El silenciamiento y la mistificación de nuestra propia historia han permitido que también los sectores más derechistas se crezcan, envalentonen y no acepten ningún cuestionamiento. Como decía la psicoanalista Anna Miñarro, en este país la izquierda sigue en el papel de la víctima, sirviendo al Amo. Por eso cuando muere un personaje como Calvo Sotelo algunos socialistas le despiden como a “un demócrata”, o se admite que alguien como Fraga haya permanecido en la política activa, o se concede a Samaranch funerales de Estado, aunque muchos recordemos imágenes suyas con el brazo en alto junto a conocidos nazis y aunque siguiera reivindicando públicamente a Franco mientras se implicaba en un escándalo de corrupción tras otro y mostraba su afinidad con los peores dictadores internacionales.
Sólo hace poco se ha revelado, por ejemplo, y apenas se habla de ello, que en la negociación de la Constitución, nuestros políticos catalanes rechazaron las mayores competencias y poder autonómico que implicaban un concierto similar al vasco y prefirieron, como decía hace poco un antiguo rector, optar por el nacionalismo romántico y testimonial, con menos responsabilidades y que permitía echar mano del útil victimismo, sin tener que quemarse asumiendo responsabilidades de Estado.
La falta de costumbre de reflexionar y discutir en este país permite que crezcan los mitos y que se sigan alimentando confusiones históricas.
Tal vez una de las lecciones de la Guerra de los Balcanes sea precisamente la necesidad de repasar reflexivamente la historia y no dejar que la negación y el silencio sustituyan la complejidad de los hechos por puros mitos fáciles de manipular por los medios y quienes los controlan, esos mitos o metáforas que, en el poema de guerra de Aleš Debeljak “flamean dolorosamente sobre la ciudad”.
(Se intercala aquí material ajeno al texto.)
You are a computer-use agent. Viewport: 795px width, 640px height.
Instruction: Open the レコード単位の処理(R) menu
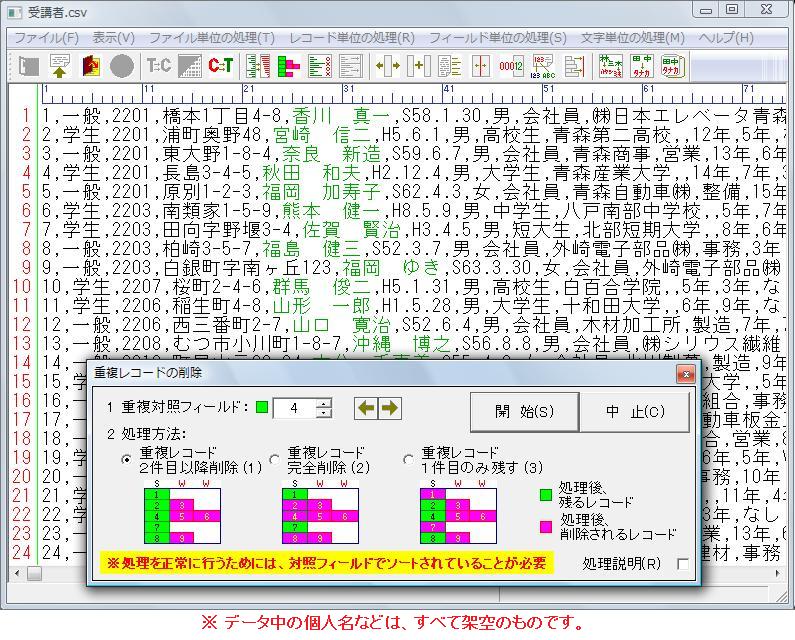pos(351,38)
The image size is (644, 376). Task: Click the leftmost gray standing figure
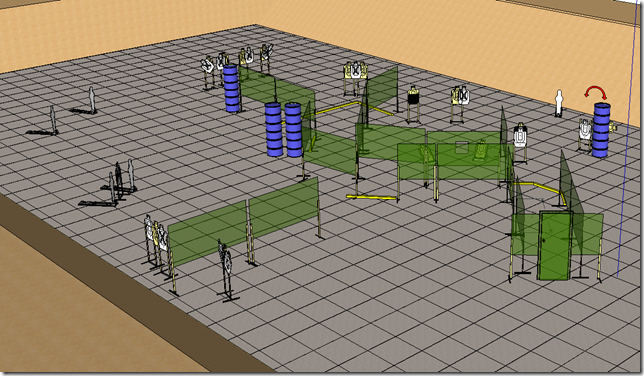(53, 120)
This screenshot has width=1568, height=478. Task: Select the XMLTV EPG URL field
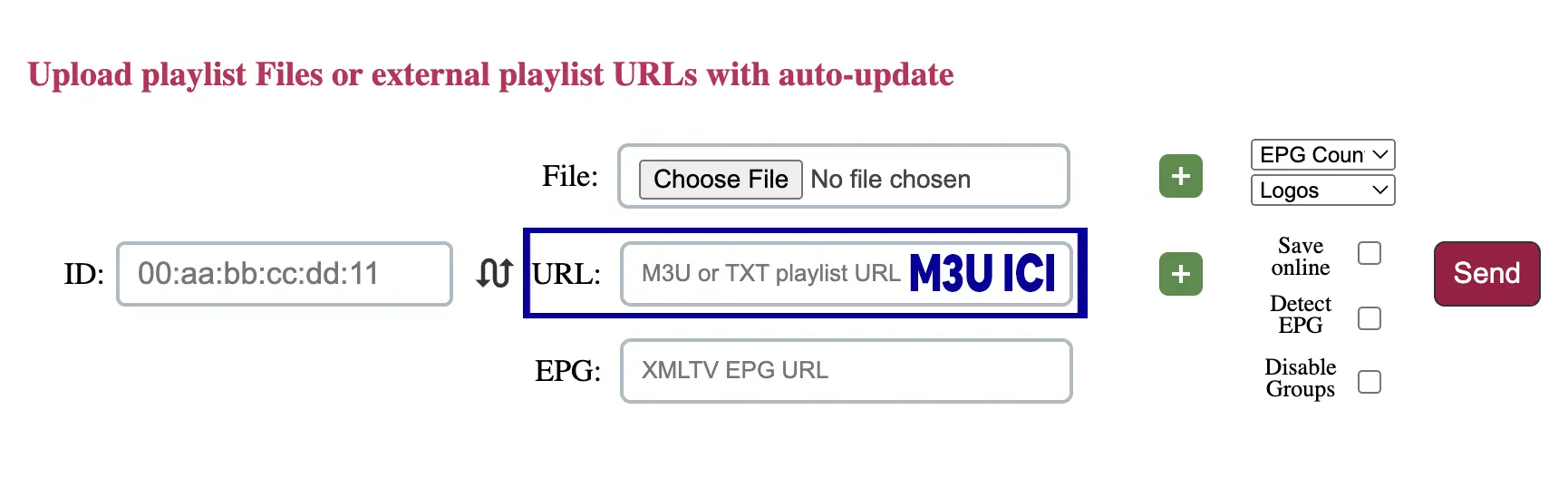click(x=846, y=371)
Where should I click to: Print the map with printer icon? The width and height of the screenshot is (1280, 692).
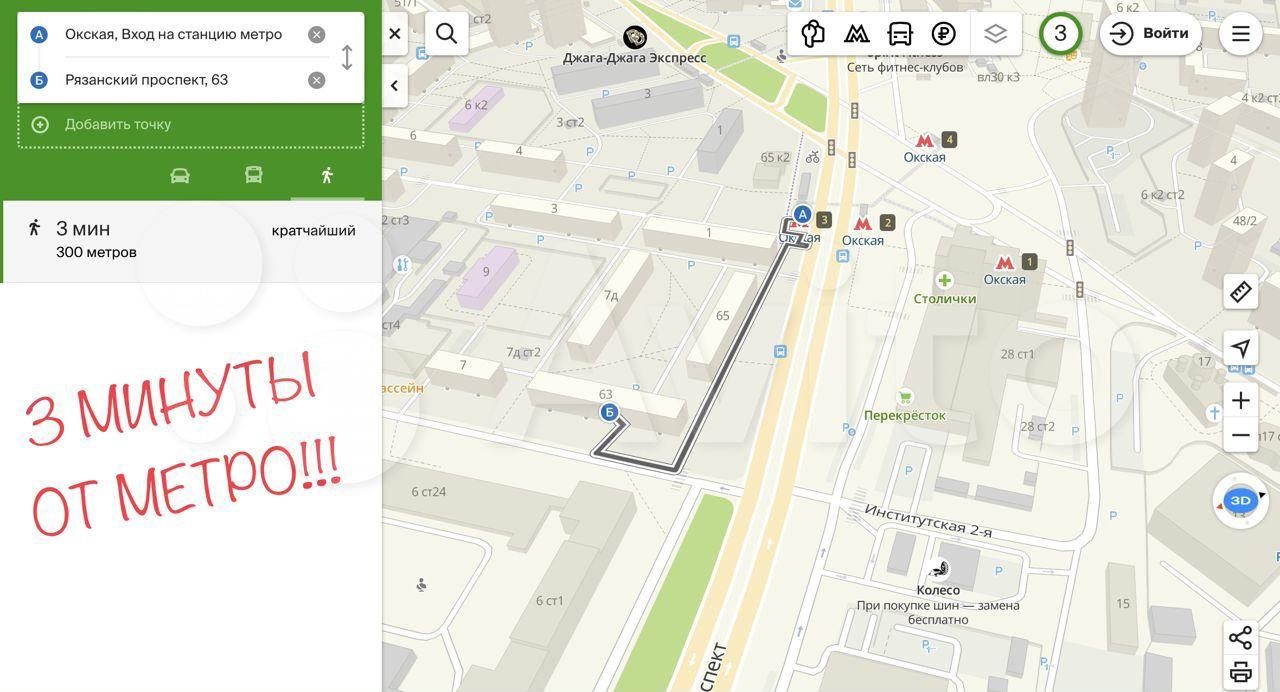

Isabel Núñez (Figueres, 1957) es autora del ensayo Si un árbol cae. Conversaciones en torno a la guerra de los Balcanes (2009), los libros de relatos, Crucigrama (2006) y Algunos hombres... y otras mujeres (2009), y La plaza del azufaifo (2008), con prólogo de Enrique Vila-Matas. Es colaboradora del suplemento Cultura/s de La Vanguardia.